Sometimes, true emotion comes out elliptically. Not long ago, Alex visited a family whose mother had recently died. The family – three children aged fifteen and down – were sitting formally in the lounge, chatting apparently freely. ‘Everything’s fine’ was the message coming through.

Then Alex looked across at the fish tank. The fish had belonged to their mother, the tank a distraction from the endless days of dying.

‘How are the fish doing, do you think?’ she asked the family.

‘What do you mean?’ the little one asked.

‘Well’, Alex said, ‘we’ve been looking at the room from this side, looking into the fish tank. How d’you think the room looks from their side? What do they see since Mum’s died?’

The kids thought about it.

‘The room’s darker’ said the eldest girl.

‘Yes, and it’s quieter’, said the middle one, ‘Mum used to love to always have music on. There’s no music now’.

Then the little one piped up again. ‘And Daddy often forgets to feed the fish now because he’s drinking more. Mummy never forgot’.

Just like that, Alex said, the floodgates opened. The children were done talking about their grief to well-meaning adults; had honed the platitudes over their mum’s long illness.
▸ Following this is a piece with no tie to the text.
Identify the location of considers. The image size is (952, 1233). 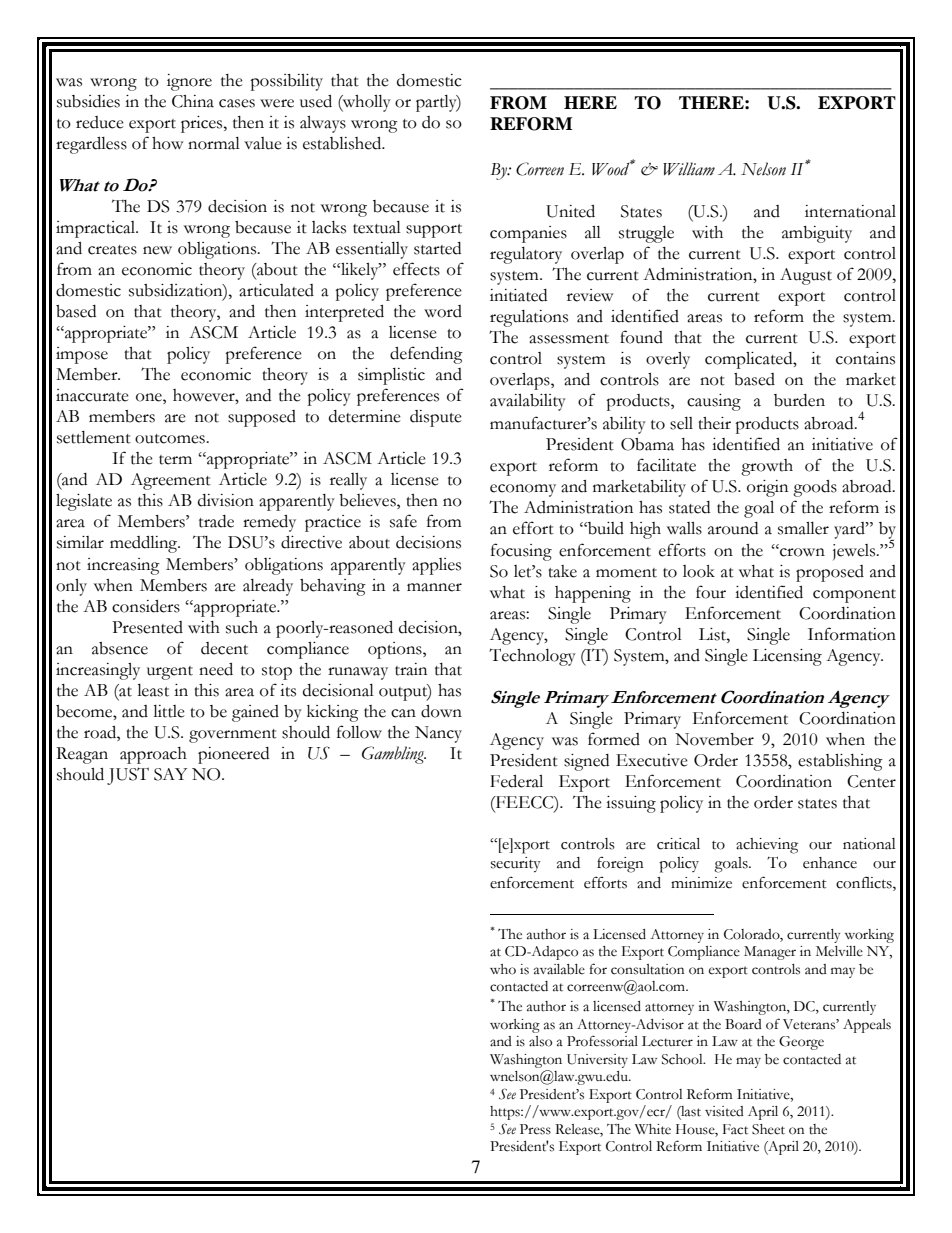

But turn the subject onto the fish, and what the fish might be thinking of the experience, and suddenly they were brimful of stories and emotions that they needed to share with Alex.

I left wishing the impossible; that none of these kids had had to suffer a parent dying. But the other big thing I thought was: thank goodness for someone like Alex, who really gets it. She's not trying to be their best friend; she's not trying to fix things. She's utterly caring without being cloyingly sentimental; she's calling death by its name when these kids have often had months of side-stepping from adults around them; and she's providing a neutral ear. It's the sort of thing children could probably often do with regardless of bereavement. To be able to provide it so compassionately and yet simultaneously dispassionately is all kinds of amazing.